The final entry in IPT's "Countering Pro-Palestine Propaganda" concerns one of the most enduring and outrageous claims in the anti-Israel toolbox: that "Palestinian Arab refugees" have a right to claim land, houses, and apartments from which their forebears fled during the 1948 War of Independence.
In truth:
a. few of them are really refugees,
b. most of them left their homes voluntarily, and
c. no "Palestinian" has a right to claim anything in Israel.
In virtually every other conflict in modern history, when a war ends, refugees are resettled in other countries where they eventually become citizens. But after the 1948 war in which Israel fought off its neighbors and won its independence, the Arabs who were encouraged to leave their homes and join one of the invading armies were not allowed to become citizens of Jordan, Egypt, Syria, or Lebanon. Instead they were forced to live in "camps" – cities really – where they could be used as perpetual bargaining tools against the Jewish state. Declared "refugees," their status was used to keep alive a war that had ended. A war the Arabs lost and Israel won.

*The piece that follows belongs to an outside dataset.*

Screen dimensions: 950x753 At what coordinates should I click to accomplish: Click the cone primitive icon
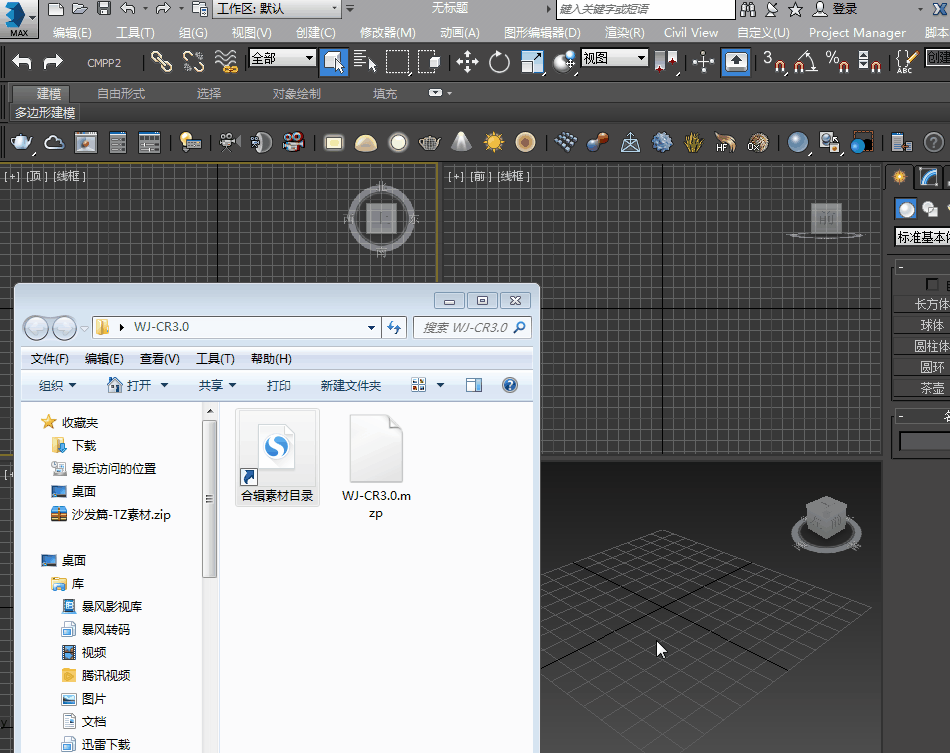click(461, 143)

As Benny Morris put it in 2008, "most of Palestine's 700,000 'refugees' fled their homes because of the flail of war (and in the expectation that they would shortly return to their homes on the backs of victorious Arab invaders)."
Among those overconfident Arab leaders was Iraqi Prime Minister Nuri Said who promised to "smash the country with our guns and obliterate every place the Jews seek shelter in."

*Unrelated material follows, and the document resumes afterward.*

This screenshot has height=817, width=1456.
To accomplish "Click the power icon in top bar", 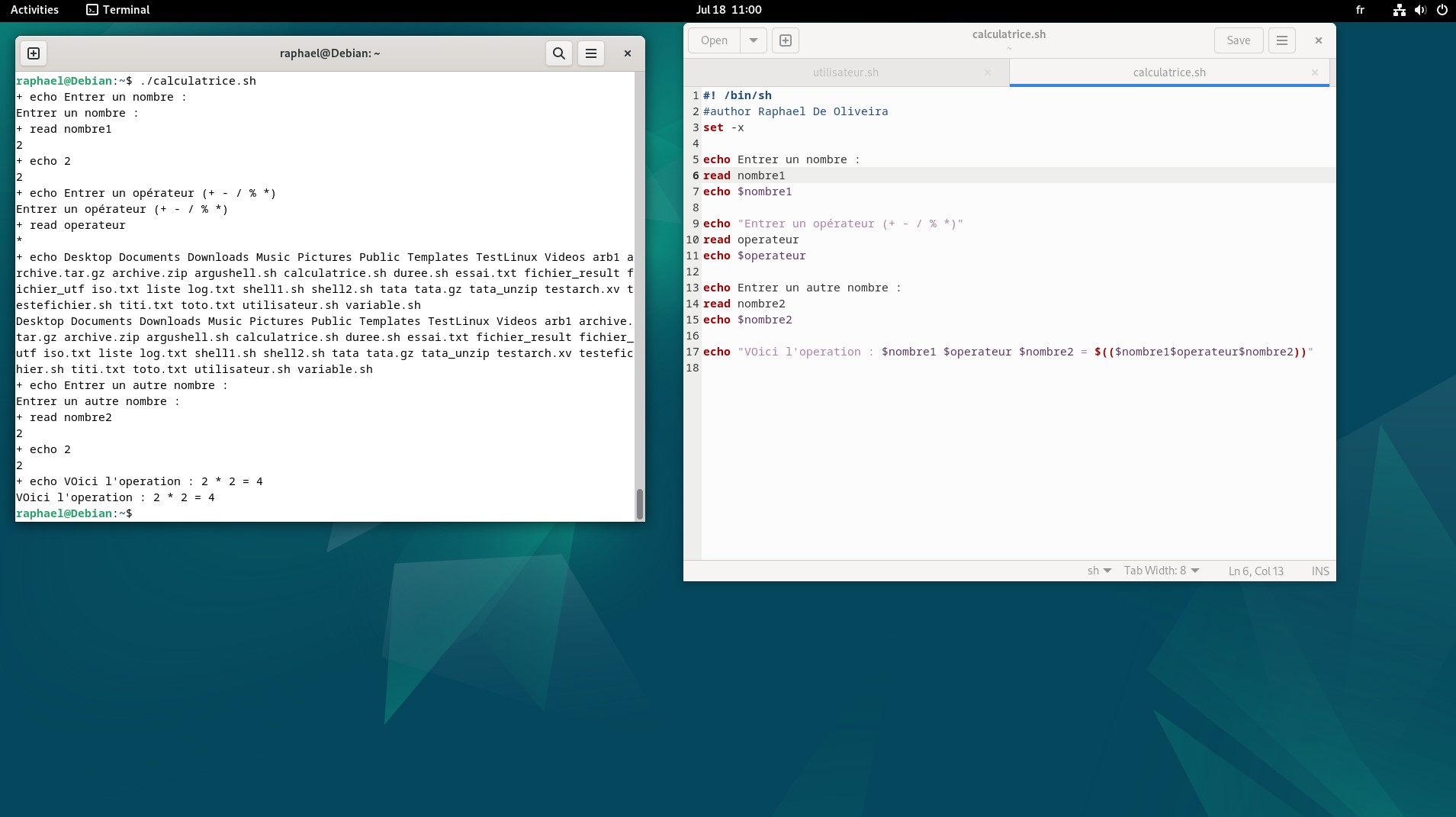I will click(x=1442, y=10).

Syria's Prime Minister, Hayed al Azm, wrote in his 1973 memoir that "we ourselves are the ones who encouraged them to leave."
The Arab National Committee in Jerusalem ordered women, children, and the elderly to leave in March 1948.
In August 1948, the commander of Jordan's Arab Legion said that "Villages were frequently abandoned even before they were threatened by the progress of war."
After the capture of Haifa, a British police officer wrote that "every effort is being made by the Jews to persuade the Arab populace to stay and carry on with their normal lives, to get their shops and businesses open and to be assured that their lives and interests will be safe."
Arabs, on the other hand, dismantled or destroyed the Jewish towns and villages they conquered in the war, among them, according to the Israeli Ministry of Foreign Affairs, "Beit Ha'arava and Kalya north of the Dead Sea; four kibbutzim of the Etzion Bloc, west of Bethlehem; the Jewish Quarter in Hebron; Atarot and Neve Ya'akov, north of Jerusalem; the Jewish Quarter in the Old City of Jerusalem; Tel Or/Naharayim - the hydro-electric power station built by Pinhas Rutenberg by the Jordan River south of Lake Kinneret; and Kfar Darom in the Gaza Strip."
Since Arabs erroneously assumed that Jews would treat them the way they treated Jews, they fled.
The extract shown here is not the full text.